Since the days of the Romanticists, since Beethoven, our ear, in the conception of the keys also, has decidedly turned away from the more simple and natural toward the more eccentric. In the keys C-, G-, D-, F-, B-and E-flat major the eighteenth century still found characteristic peculiarities which we are scarcely able to hear at present; to the over-irritated modern ear these simple keys sound flat, colorless, and empty; instead, we have dug our way deeper and deeper among the out-of-the-way keys, and melodies which our fathers made use of only to produce the rarest and strongest emotions have already become the daily bread of our composers.

One can, in the end, escape from this chaos of differing ears only if one accedes to the opinion of old Quantz, the flute teacher of Frederick the Great, who, after an exhaustive argument for and against, comes to the conclusion that in theory nothing can be definitely decided concerning the characters of the keys; in practice, however, the composer is sure to feel that everything does not sound equally well in all keys and therefore must decide each individual case separately, in conformity with his artistic ear and instinct; I will merely add—also in conformity with the ear of his time. For Quantz, by declining to make a theoretical decision, shows that his ear had fallen captive to the Italian musical school which strove not so much to hear the characteristic in music as the simply beautiful, and, indifferent to the prevailing lively controversy over the keys, composed its melodies as was most convenient for the voice of the singer and the fingers of the accompanist.

RECORD SET -
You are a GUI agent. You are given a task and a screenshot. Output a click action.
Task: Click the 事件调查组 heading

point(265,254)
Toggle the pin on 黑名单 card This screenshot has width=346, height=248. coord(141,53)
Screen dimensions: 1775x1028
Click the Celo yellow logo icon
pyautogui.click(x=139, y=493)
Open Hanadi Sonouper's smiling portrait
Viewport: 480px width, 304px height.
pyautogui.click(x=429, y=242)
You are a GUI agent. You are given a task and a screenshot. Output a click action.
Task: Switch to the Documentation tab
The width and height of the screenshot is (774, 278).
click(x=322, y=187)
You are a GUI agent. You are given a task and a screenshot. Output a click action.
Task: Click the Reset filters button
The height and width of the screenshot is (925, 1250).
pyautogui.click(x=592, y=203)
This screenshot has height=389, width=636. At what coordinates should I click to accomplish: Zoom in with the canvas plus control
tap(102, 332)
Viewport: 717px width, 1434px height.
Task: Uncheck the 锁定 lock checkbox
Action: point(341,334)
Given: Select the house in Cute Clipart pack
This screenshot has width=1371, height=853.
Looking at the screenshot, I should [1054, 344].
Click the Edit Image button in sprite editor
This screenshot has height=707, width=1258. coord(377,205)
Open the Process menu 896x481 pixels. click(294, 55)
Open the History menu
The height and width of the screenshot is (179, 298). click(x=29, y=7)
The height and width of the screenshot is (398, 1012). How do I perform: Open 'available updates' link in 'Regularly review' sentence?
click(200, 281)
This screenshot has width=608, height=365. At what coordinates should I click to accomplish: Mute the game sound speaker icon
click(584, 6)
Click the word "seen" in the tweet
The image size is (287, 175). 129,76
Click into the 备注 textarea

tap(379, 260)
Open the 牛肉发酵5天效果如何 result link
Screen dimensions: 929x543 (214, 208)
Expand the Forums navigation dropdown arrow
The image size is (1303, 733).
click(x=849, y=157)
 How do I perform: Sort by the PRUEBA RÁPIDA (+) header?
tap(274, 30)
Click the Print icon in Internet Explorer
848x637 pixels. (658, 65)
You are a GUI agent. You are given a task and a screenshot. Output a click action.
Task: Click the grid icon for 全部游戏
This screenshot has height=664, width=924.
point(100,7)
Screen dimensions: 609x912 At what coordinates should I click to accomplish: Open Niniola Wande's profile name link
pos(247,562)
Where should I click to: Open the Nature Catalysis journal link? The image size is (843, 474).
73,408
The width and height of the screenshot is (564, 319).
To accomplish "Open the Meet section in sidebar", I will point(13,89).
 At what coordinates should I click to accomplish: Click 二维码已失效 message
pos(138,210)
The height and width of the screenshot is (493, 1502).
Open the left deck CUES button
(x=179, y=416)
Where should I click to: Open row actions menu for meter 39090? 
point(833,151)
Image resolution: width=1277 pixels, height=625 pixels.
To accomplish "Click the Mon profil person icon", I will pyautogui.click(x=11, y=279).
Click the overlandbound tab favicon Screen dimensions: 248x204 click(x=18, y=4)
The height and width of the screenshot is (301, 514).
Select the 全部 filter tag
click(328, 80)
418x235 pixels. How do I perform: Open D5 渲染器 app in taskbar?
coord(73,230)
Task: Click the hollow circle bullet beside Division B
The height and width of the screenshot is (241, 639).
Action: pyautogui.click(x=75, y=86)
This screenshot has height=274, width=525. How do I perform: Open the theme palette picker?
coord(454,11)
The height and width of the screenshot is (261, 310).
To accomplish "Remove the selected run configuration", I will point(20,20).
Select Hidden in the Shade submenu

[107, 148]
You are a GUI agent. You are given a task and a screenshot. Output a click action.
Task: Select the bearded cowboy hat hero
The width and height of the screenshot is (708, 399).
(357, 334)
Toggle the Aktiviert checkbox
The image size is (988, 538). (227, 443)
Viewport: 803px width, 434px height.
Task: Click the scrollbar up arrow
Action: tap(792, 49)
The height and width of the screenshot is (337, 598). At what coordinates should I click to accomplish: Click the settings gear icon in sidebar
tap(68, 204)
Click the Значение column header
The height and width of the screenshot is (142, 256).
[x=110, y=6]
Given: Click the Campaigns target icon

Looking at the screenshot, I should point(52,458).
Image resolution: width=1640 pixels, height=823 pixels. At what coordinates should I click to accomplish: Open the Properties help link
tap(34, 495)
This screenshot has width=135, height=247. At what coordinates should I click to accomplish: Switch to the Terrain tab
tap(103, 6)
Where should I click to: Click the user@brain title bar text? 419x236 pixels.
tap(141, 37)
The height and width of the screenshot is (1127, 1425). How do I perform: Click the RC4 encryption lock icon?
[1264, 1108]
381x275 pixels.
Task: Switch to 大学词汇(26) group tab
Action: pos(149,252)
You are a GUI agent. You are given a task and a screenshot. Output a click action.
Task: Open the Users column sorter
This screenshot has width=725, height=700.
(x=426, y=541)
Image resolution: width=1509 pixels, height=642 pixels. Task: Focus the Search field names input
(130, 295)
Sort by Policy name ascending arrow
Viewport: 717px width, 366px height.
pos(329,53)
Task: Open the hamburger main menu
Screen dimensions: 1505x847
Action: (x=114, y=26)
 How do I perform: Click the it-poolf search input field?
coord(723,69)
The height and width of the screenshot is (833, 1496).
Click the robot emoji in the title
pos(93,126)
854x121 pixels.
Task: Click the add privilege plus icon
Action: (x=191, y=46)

EXERCISE PROMPT - Extend the passage on the character of musical keys, beginning right after its last sentence.

RIGHT ANSWER -
In the first half of the eighteenth century people still possessed a very keen ear for dance music. The great majority of the dance melodies of that time are moderately animated. To our modern ear and pulse-beat, on the contrary, slow dance music seems to be a contradiction in itself; a melody which in those days inspired people and started their feet to dancing would now lull us to sleep. We desire stormily exciting dance music; our ancestors gave the preference to the gayly stimulating kind. How entirely differently constituted, how differently qualified historically, politically, and socially, was that generation in whose ears sounded the dance rhythm of the majestic sarabande, the solemnly animated entrée, loure, and chaconne, the delicate pastoral musette, the staid gliding siciliano, and the measured, graceful minuet, compared to a generation who dance the whirling waltz, the stormy skipping galop, and the furious cancan! In the opera the tragic hero could dance a sarabande, and even in choral songs of the church the ear of the eighteenth century could distinguish dance music. Matheson made (1739) out of the choral song "When we are in dire distress" a very danceable minuet; out of "How beautifully upon us shines the morning star" a gavotte; out of "Lord Jesus Christ, thou greatest gift" a sarabande; out of "Be joyful, my soul" a burrée; and finally out of "I call to Thee, Lord Jesus Christ" a polonaise, by preserving the choral melodies note for note and only changing the rhythm, just exactly in the same way as we now make marches, waltzes, and polkas out of operatic arias. What colossal contrasts of the musical ear in the course of a single century! In them is marked not only a revolution of artistic development, but a much greater revolution of the entire system of social ethics.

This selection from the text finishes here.